[MATERIAL FOR THE TASK]:
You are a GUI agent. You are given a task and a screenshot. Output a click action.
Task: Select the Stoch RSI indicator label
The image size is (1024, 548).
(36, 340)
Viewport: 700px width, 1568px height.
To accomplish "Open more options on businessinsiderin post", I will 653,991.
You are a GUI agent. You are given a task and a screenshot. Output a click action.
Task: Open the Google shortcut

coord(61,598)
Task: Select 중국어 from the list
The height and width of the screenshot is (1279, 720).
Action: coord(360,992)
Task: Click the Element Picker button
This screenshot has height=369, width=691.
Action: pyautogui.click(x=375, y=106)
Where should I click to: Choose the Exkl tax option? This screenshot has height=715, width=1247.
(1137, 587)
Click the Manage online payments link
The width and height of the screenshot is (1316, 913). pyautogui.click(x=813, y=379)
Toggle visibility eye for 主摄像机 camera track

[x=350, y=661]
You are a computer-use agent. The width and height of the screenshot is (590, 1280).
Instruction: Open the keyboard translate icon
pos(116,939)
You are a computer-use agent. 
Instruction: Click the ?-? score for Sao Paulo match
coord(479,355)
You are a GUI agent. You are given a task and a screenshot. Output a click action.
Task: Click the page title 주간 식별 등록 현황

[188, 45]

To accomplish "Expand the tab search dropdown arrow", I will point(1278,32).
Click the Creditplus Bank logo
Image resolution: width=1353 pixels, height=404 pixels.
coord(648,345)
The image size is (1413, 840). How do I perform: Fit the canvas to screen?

[PROBLEM TO SOLVE]: Reproduce the records from the line with "Click the Creditplus Bank logo" through the end of the records, putting "artboard" in place of "canvas" and leaving everything else the same.

[PROBLEM SOLUTION]:
Click the Creditplus Bank logo
Image resolution: width=1353 pixels, height=404 pixels.
coord(648,345)
The image size is (1413, 840). How do I perform: Fit the artboard to screen?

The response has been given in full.